Dataset excerpts
○ ○ ○
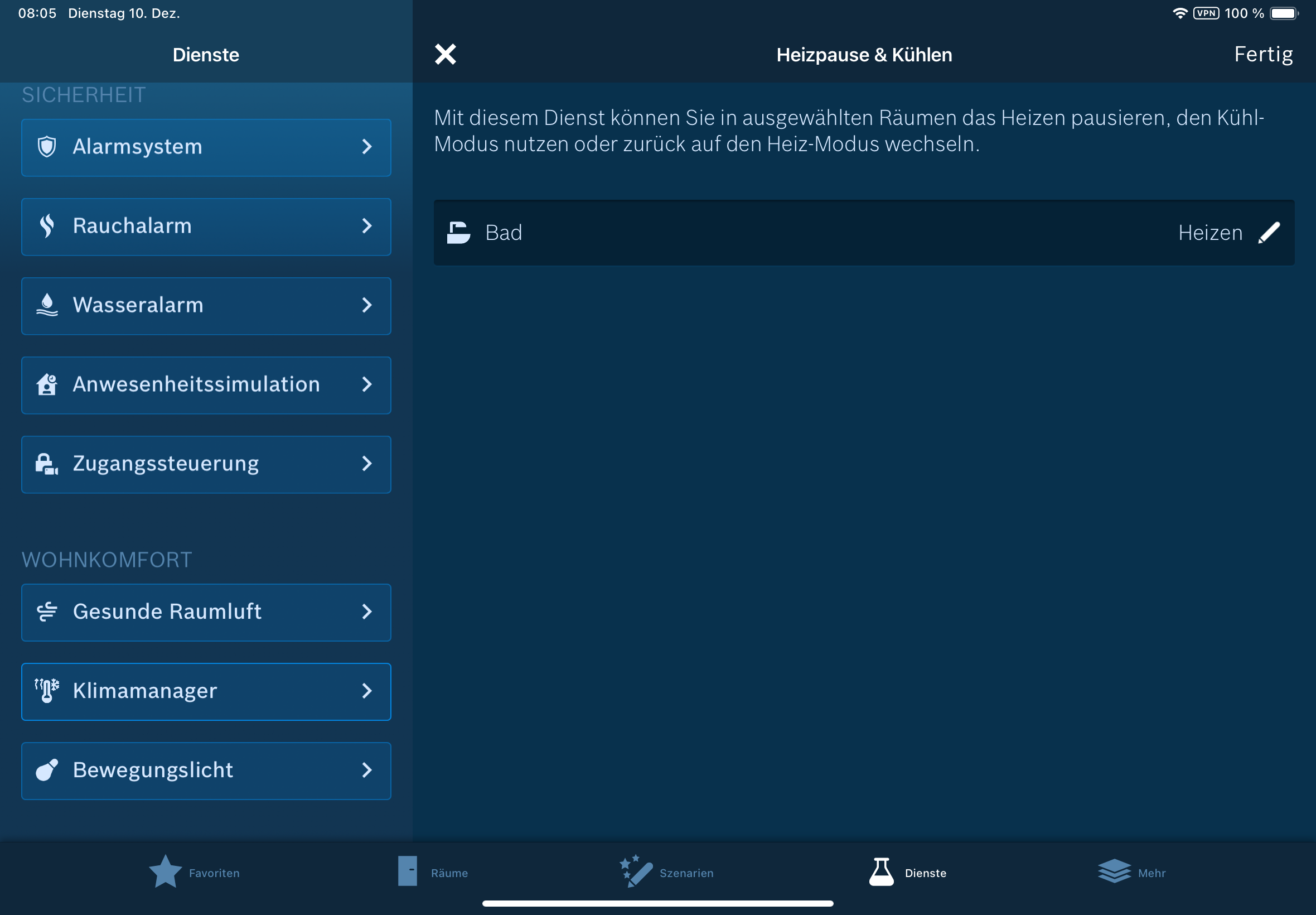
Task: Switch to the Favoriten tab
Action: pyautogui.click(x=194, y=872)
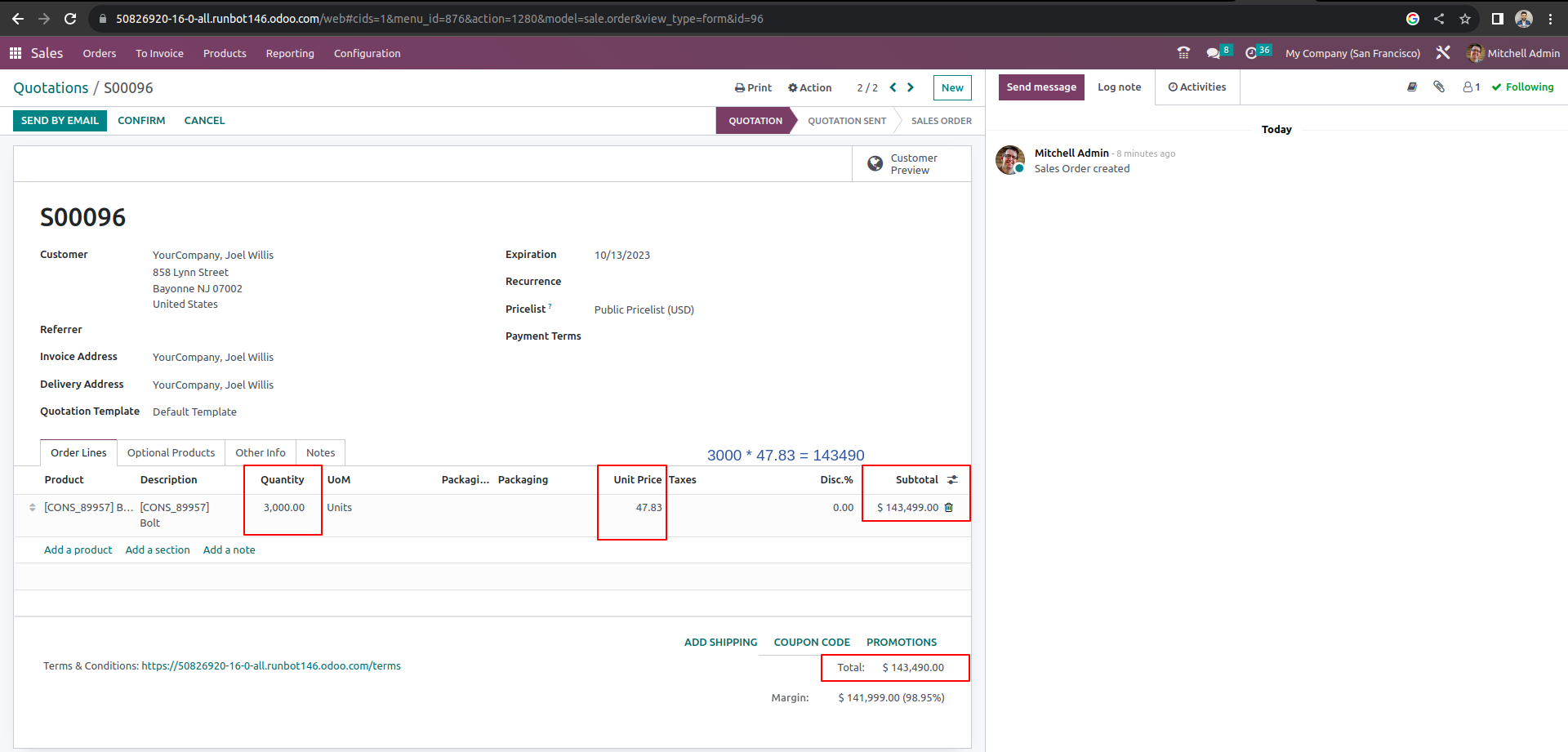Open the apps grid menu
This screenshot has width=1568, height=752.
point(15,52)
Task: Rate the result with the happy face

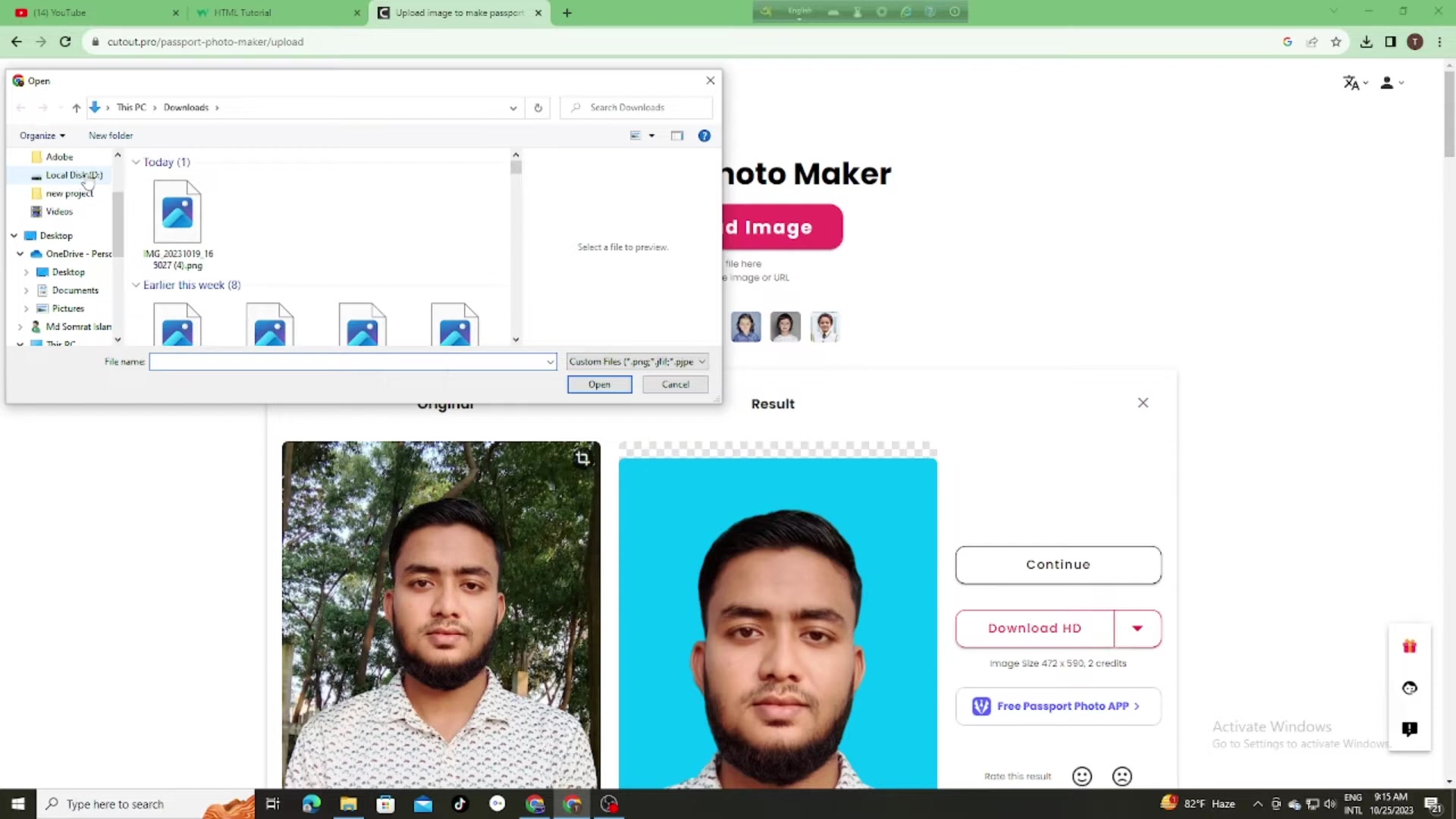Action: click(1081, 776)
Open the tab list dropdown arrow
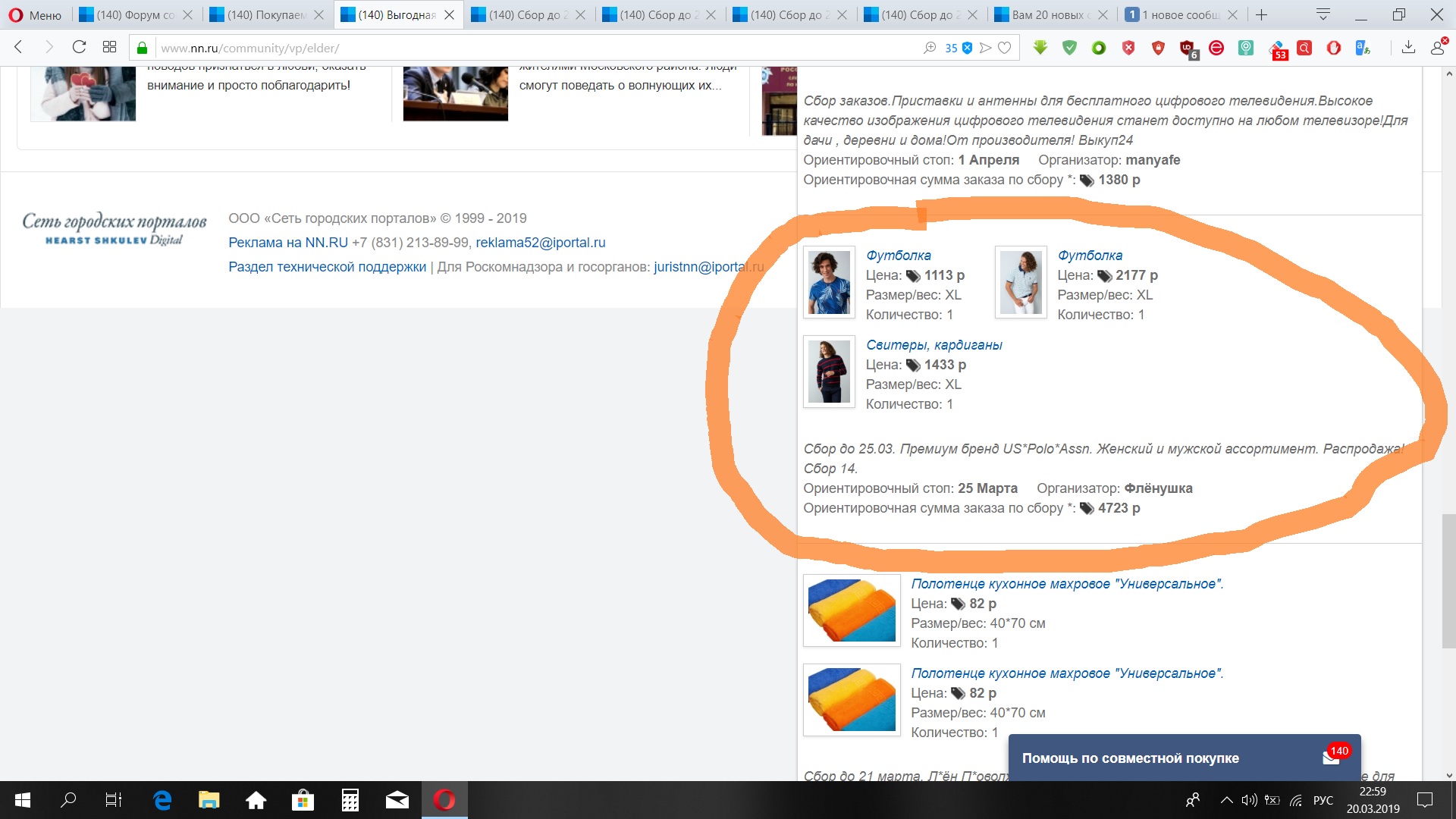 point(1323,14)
○ ○ ○
Task item: Each line from the one with "Task: Rate the result with the happy face" to the final line of the data above is to be printed exactly; no picture should appear in the copy.

Solution for this problem:
Task: Rate the result with the happy face

Action: click(1081, 776)
Open the tab list dropdown arrow
 point(1323,14)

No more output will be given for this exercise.